线粒体视神经病多为遗传突变所致，视网膜神经节细胞（RGCs）进行性丧失是其普遍特征，迄今尚无有效治疗手段。基因编辑和干细胞技术的快速发展，使得非病毒载体介导的干细胞基因打靶有望成为一种新型治疗方式。申请者前期建立了首个线粒体基因SLC25A46突变导致的遗传性运动和感觉神经病6B型（HMSN VIB）疾病小鼠模型，眼部表型包括RGCs渐进性丢失、视神经退行性病变等。因此本项目拟在课题组长期致力于干细胞核糖体基因区（rDNA）非病毒基因打靶的基础上，创新性地以HMSN VIB小鼠为研究对象，首先建立其iPSCs，再通过CRISPR/Cas9 nickase与rDNA区打靶载体将Slc25a46治疗基因定点整合至iPSCs的rDNA区；并将其定向分化为RGCs相关细胞和MSCs，最后经玻璃体腔共移植至模型鼠，评估视网膜功能改善情况。本研究将为推进线粒体视神经病的临床自体化基因治疗奠定良好基础。

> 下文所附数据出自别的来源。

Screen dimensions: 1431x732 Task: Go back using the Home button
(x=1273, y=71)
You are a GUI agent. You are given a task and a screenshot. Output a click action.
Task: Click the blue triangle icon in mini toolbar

Mitochondrial optic neuropathy is mostly caused by genetic mutations, with a common feature of progressive loss of retinal ganglion cells (RGCs). So far, there is no effective treatment. With the rapid development of genome editing and stem cell technologies, gene targeting in stem cells mediated by non-viral vectors is expected to become a new therapeutic method. In previous study, our group had established the first mouse model of HMSN VIB caused by biallelic mutations of the mitochondrial related gene SLC25A46. The ocular phenotypes of the mouse include early progressive loss of RGCs and degenerative optic nerves. Therefore, on the basis of our long-term commitment to the gene targeting in ribosome gene region (rDNA) of stem cells by non-viral vectors. This study will innovatively take HMSN VIB mouse model as the research object and establish an iPSCs line from the mouse dermal fibrolasts. Slc25a46 therapeutic gene will then be targeted into the rDNA region of iPSCs through the combination of optimized CRISPR/Cas9 nickase and rDNA targeting vectors. The targeted iPSCs would be differentiated into RGCs-related cells, which will be intravitreally co-injected with iPSCs-derived MSCs into the model mice, and finally evaluate the improvement of retinal function. This study will provide a foundation for the clinical autologous gene therapy of mitochondrial optic neuropathy.